R.I.P., Pirhanaface.
Dec. 31st, 2007 04:37 pm
In the summer of '95, I was dancing at a dive bar up in Wisconsin Rapids, Wisconsin. I went there a couple of times a year, the pay was really good, and the tips were easy. One afternoon, I had just gotten to the bar, and was having a cup of coffee before work, when a police officer came in, carrying a grey, ugly little dog, asking who the owner was. A drunk, dirty farmer (most of the guys in there were drunk dirty farmers, but this guy was more so of both), piped up and went into a tirade about how that damn dog was nothing but a pain in the ass for him since his mother had died last year, and how he didn't have any use for the damn thing anyway...

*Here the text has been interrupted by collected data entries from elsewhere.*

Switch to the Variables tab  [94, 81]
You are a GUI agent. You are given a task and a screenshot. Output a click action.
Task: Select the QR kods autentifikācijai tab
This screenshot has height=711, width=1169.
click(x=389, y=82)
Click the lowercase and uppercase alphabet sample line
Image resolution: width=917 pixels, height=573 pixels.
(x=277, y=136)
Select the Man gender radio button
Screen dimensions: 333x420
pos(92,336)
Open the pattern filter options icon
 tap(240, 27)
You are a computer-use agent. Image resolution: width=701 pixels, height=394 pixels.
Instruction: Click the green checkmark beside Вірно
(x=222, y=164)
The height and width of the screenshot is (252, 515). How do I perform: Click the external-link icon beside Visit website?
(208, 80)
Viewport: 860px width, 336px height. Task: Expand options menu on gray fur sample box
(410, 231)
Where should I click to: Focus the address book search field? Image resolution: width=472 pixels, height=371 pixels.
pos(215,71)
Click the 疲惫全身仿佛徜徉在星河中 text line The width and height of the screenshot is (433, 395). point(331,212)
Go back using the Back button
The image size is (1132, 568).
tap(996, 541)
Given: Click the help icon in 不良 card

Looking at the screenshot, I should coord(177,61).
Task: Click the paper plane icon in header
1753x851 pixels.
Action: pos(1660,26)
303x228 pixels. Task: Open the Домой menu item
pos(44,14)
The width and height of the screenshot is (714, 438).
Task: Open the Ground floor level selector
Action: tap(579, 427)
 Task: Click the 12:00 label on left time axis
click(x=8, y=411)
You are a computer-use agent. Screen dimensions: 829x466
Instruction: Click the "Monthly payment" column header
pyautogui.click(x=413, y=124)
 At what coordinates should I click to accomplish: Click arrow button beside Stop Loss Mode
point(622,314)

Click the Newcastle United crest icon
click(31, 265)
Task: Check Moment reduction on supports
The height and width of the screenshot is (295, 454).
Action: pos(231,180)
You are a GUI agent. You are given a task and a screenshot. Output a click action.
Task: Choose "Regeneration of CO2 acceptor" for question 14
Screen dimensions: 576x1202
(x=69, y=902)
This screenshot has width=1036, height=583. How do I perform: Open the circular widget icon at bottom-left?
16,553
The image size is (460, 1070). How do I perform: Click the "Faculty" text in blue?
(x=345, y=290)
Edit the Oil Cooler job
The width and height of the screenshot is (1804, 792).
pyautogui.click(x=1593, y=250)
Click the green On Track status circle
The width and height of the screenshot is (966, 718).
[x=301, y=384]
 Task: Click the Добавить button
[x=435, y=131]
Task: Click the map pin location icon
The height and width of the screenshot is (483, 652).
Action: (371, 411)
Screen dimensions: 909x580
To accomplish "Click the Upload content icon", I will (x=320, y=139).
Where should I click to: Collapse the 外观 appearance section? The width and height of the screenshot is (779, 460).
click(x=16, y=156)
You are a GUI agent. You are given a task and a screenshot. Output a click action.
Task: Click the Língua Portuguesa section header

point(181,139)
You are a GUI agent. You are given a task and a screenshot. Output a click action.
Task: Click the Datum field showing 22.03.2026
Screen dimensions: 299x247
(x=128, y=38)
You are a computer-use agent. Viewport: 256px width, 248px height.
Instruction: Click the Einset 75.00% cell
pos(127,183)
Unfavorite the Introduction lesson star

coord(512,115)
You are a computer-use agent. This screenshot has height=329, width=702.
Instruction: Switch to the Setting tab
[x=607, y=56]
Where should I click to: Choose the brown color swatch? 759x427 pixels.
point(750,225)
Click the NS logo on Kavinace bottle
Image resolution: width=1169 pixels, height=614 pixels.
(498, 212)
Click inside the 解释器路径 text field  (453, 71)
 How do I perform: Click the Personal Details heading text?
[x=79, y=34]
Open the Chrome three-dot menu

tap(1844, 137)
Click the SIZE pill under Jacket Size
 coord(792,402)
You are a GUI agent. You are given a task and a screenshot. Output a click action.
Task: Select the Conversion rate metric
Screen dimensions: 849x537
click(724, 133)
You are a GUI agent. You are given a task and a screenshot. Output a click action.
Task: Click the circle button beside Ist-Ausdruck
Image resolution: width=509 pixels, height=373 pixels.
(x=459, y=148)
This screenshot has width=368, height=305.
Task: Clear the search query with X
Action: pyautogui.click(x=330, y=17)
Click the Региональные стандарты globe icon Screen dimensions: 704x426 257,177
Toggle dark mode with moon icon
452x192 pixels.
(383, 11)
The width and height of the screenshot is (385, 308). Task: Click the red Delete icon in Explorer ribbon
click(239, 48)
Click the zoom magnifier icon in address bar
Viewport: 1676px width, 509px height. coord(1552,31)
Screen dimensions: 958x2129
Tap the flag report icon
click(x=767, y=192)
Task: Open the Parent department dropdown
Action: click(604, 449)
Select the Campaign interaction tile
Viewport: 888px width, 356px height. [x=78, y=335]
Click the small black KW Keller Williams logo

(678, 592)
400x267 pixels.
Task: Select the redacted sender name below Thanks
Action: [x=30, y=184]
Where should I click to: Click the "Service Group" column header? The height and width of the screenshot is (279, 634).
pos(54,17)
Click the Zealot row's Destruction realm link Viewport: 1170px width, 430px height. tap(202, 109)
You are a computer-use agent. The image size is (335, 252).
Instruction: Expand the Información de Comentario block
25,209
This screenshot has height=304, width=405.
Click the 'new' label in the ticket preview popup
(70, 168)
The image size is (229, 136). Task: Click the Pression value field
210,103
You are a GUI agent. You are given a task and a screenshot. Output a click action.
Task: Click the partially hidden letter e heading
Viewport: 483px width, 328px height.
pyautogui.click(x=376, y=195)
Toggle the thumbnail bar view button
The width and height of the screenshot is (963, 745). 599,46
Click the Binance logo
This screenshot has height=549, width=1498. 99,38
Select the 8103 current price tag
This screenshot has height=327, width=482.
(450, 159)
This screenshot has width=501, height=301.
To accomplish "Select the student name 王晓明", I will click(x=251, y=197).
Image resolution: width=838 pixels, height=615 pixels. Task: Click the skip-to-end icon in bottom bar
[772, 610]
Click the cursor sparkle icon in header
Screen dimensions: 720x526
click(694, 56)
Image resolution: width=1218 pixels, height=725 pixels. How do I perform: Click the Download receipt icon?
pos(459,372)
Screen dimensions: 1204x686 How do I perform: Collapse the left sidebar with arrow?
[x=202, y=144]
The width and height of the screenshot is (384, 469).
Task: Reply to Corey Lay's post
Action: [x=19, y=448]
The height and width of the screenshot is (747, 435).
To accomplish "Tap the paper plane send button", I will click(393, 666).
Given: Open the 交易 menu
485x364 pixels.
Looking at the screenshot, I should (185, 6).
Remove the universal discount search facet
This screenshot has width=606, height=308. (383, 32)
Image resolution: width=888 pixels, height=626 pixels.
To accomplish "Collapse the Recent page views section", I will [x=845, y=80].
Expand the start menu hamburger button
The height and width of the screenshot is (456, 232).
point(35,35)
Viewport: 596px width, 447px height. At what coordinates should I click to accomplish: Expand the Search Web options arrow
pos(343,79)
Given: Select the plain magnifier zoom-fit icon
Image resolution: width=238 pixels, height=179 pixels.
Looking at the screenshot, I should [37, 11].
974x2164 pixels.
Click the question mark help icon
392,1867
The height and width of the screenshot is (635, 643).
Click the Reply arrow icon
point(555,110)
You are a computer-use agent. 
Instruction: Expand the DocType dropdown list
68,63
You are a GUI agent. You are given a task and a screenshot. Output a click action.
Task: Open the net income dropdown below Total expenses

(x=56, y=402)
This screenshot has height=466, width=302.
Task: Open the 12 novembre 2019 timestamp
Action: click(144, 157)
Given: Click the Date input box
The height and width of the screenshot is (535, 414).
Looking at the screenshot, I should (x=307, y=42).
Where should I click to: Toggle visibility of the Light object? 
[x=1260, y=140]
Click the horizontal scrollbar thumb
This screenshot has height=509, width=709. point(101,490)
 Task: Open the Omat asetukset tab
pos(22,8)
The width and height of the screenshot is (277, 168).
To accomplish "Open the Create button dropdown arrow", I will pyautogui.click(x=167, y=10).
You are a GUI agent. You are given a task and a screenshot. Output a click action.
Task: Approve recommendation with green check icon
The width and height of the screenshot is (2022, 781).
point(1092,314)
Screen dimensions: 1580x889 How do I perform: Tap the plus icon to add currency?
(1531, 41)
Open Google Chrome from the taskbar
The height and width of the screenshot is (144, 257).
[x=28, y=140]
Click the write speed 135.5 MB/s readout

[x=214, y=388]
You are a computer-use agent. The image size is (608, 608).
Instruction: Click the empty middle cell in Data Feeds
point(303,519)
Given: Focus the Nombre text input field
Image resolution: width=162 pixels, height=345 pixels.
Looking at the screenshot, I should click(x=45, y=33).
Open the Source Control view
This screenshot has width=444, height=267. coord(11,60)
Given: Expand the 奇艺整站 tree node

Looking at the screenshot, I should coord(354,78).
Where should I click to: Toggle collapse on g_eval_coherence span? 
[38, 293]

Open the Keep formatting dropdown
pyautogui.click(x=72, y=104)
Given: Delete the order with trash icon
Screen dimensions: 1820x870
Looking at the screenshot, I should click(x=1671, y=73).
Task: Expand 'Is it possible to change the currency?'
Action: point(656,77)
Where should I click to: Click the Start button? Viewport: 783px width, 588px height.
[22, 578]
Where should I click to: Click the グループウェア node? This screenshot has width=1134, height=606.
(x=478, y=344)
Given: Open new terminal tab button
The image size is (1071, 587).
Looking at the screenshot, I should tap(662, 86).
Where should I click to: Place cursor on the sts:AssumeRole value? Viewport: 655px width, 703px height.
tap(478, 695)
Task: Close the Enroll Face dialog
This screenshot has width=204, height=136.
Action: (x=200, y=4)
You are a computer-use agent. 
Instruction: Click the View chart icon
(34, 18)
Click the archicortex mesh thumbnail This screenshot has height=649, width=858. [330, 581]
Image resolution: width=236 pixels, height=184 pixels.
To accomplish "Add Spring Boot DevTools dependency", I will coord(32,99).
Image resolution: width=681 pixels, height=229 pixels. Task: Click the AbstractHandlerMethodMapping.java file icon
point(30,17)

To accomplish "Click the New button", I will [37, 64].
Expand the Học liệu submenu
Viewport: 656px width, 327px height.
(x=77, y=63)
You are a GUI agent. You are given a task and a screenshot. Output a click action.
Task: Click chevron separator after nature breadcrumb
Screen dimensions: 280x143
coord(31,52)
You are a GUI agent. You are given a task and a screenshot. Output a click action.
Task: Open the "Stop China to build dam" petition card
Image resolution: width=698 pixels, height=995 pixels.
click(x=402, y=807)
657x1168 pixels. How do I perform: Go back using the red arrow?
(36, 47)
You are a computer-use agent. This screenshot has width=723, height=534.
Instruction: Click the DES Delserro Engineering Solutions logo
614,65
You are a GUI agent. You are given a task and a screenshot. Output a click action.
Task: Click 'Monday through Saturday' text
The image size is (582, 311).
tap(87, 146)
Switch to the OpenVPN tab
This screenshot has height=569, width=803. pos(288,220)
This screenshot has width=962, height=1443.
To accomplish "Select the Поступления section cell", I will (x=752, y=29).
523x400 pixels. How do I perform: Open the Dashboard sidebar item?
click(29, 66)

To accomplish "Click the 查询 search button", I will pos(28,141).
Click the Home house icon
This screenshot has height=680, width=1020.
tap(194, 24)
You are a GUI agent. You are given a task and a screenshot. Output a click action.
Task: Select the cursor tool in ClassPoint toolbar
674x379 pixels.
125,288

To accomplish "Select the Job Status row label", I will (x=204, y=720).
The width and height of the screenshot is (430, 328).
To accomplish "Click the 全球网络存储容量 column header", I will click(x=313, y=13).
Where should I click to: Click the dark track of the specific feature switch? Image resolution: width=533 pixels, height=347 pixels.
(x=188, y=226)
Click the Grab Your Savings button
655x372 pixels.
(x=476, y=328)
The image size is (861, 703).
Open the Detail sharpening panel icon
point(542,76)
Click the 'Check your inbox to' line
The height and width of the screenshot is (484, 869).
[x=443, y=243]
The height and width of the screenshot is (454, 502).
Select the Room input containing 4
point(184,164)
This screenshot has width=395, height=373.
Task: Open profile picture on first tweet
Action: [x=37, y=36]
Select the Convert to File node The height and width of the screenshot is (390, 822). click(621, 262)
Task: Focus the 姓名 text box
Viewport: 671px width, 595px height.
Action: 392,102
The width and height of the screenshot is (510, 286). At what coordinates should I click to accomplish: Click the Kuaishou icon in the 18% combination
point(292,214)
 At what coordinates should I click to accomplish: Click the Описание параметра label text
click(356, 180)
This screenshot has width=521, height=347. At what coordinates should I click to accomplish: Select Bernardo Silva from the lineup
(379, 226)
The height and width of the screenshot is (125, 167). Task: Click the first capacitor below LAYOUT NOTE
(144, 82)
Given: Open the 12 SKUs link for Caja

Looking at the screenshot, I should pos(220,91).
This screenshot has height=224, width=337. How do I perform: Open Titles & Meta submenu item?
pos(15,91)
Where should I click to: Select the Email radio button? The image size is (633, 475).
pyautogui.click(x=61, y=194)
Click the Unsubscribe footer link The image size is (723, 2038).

Well, there was no stopping my legs from moving, people. Right up to that cop I strode, and deftly removed that dog with a smile, even though she smelled like urine and godsknowswhat. And that cop told me how he found her, hanging from over the edge of a pickup truck, because the idiot had tied her in the back with a piece of rope. No collar, just a piece of knotted rope, long enough to strangle herself when she tried to get out of the bed of the truck. And that guy had been there since just after opening, left the dog out in the truck several hours, in June heat, with no water.
So I took the little dog back to the motel with me, snuck her in my costume bag so the office people didn't see. From then on, she would be smuggled a lot-she was so quiet and small that I could take her on buses and into stores with me. She turned out not to be grey after all, but a light almond color, and when her hair was long, she looked like Benji. As the dog of a traveling dancer, she ate what I was eating, and developed a love for table food, which she kept until her very last day, a habit I regretted giving her many times.
I kept her around too long, really. I was hanging on and didn't want to let her go because I wasn't sure how I would do without her. We'd been through so much together, though she lost her memory and her hearing long ago. She was also losing her sight and had a hacking, incurable cough from an enlarged heart and other respiratory problems. But I was waiting, for some sort of sign, I don't know. The other night, she woke me up yet again in the middle of the night with her cough, and she looked at me. Her eyes were cataract-white, and her teeth had mostly fallen out, and she just looked at me, gasping for breath, and I apologized for not doing it sooner. I apologize again. I'm so sorry, puppyface.
Corey took her to the vet and let them do their thing, and then we did ours, a big fire, to be mixed with the celebration fire tonight. She will be with us forever, a snuggle in my heart.